So. London to Cambridge and back to London. I had considered adding Brighton to the itinerary, but I am very glad I decided against it. The weather was hot and clammy – and it sucked all the energy right of me. Instead of doing the thousand things on my list, I opted to visit The National Gallery which I hadn’t visited for nearly twenty years. I knew it would be cool, relatively free of crowds and very restorative to my sanity.
But first a gratuitous photo of The Thing which is currently blocking.
A grey woolly blob pre-blocking transformation. I like the early evening light.
The National Gallery in London had played a big part in my days of living in London two decades ago. I spent much of my free time wandering through the galleries and several paintings had become old friends by the time I left. It was a great joy to see these paintings again – a certain Titian, Fra Filippo Lippi’s The Annuciation (it had not lost any of its power and mystery) and Paul Cezanne’s Les Grandes Baigneuses (Cezanne’s painting took on extra meaning for me this time as I’m now so familiar with J.D. Fergusson’s Les Eus). But I kept coming back to a simple portrait by Albrecht Dürer.
Detail from The Painter’s Father by Dürer. This portrait is over 500 years old and it is still so achingly alive.
But my favourite discovery at NG was the mosaic floor in the Main Vestibule. I spent a lot of time looking at it (much to the bemusement of other visitors).
Detail from The Awakening of the Muses (1928-1933) by Boris Anrep. That man bears an uncanny resemblance to TS Eliot.
After the National Gallery, I headed next door to the National Portrait Gallery. I tend to visit NPG whenever I am in London – it is the perfect size for an impromptu visit and yet I see something new every time. This time I was struck by a painting of Aleister Crowley – the yellow colour vibrated and clashed beautifully against the red robe. I’ll need to see it again.
And then I headed out to Hackney to teach at the very delightful Wild & Woolly yarn shop. I always say that yarn shops reflect their owners – Wild & Woolly is owned by Anna who I liked on sight.

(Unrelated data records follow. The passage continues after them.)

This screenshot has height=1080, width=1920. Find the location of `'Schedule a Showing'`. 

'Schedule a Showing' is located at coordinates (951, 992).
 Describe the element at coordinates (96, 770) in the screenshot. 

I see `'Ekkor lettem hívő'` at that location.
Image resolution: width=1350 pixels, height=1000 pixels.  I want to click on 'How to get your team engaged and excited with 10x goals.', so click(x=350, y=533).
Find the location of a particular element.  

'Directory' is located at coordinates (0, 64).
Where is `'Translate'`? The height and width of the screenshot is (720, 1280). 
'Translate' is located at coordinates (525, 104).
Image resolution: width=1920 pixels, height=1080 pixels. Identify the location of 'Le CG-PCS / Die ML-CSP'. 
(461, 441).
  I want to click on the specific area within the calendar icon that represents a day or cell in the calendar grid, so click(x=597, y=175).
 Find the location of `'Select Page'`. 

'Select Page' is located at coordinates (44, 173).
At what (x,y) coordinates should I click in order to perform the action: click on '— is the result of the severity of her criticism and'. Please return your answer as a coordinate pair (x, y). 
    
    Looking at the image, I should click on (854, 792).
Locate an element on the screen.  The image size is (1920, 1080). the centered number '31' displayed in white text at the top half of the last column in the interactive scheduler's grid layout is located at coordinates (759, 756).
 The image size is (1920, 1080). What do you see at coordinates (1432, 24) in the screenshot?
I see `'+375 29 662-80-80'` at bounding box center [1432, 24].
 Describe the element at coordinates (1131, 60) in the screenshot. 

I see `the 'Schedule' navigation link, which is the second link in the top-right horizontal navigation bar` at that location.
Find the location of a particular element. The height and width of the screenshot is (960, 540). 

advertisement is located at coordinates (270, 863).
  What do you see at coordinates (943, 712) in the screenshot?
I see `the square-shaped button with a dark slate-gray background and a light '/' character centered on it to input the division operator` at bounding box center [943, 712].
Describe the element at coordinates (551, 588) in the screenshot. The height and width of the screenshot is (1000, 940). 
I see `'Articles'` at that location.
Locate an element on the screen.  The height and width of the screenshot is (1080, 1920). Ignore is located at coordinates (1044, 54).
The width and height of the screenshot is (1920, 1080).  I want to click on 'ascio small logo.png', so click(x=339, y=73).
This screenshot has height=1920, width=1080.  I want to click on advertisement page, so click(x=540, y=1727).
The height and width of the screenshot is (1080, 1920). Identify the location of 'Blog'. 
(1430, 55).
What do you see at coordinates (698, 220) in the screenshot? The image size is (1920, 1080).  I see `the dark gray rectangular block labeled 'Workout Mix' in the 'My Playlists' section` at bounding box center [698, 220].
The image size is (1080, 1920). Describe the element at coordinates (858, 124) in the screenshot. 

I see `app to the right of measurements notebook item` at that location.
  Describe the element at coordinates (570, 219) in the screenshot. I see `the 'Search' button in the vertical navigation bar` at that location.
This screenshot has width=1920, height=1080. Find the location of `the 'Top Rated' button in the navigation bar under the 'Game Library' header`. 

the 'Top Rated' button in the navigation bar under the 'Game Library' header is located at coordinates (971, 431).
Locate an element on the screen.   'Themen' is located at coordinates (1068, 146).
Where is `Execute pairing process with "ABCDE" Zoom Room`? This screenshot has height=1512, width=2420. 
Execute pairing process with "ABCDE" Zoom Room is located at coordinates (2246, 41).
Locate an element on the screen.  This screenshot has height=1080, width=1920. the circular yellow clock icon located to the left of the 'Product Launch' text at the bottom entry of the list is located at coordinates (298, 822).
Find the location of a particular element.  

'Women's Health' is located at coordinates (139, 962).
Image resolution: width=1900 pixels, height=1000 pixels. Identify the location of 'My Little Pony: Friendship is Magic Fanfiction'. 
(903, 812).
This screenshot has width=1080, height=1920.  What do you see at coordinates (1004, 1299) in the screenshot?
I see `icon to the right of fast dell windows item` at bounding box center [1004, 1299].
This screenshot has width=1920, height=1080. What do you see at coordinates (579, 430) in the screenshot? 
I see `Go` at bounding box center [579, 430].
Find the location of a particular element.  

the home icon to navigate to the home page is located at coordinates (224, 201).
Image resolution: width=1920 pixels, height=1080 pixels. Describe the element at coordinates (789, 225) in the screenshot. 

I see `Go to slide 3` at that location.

We sat down with a pot of tea and proceeded to have a fantastic in-depth talk about knitting as lifestyle, knitting as art form, and knitting as pleasure. And the shop reflects Anna’s warm personality, sense of humour and eye for detail.
I was teaching a class on my Byatt shawl – and it was a blast. we talked colour choices, techniques and how to knit lace at the pub. The students were all lively and funny. A very brief hello from Larissa and I wish I could have stayed longer – always a good sign – but I had to dash into the dark of night as I was staying with my good friend Ben who lives quite a trek from Hackney.
And so I spent my very last hours of my time in London talking gender identity, privilege and Men Who Knit with Ben. We’ve known each other for years and I don’t see him often enough. I don’t see many friends often enough, actually, as they are all spread out across the world (that’s a complaint for another day).
Exotic travel: Birmingham
Somewhere north of Preston.
Almost sure I travelled across that viaduct on my journey to Settle just two weeks ago.
Oh Scotland. Home.
I have been travelling a lot the past month or so. As a confirmed introvert (and homebody) I can feel I need some time to recover from adventuring. I do try to soak up as many impressions and ideas as I can while I am travelling – but then I need time to sort through them all. The good news is I have finished quite a few things and I’ll be able to share a new design with you very shortly. Yes, it’s the grey blob shown above and no, it is no longer a blob but a Very Beautiful Thing.
A big thank you to everybody I met on my travels south – the people who came to my classes; Anna and Sarah who both jumped at the chance to host my workshops; Joanne and Ben who let me stay at their places; and all the lovely strangers who talked to me because I was knitting. I salute you.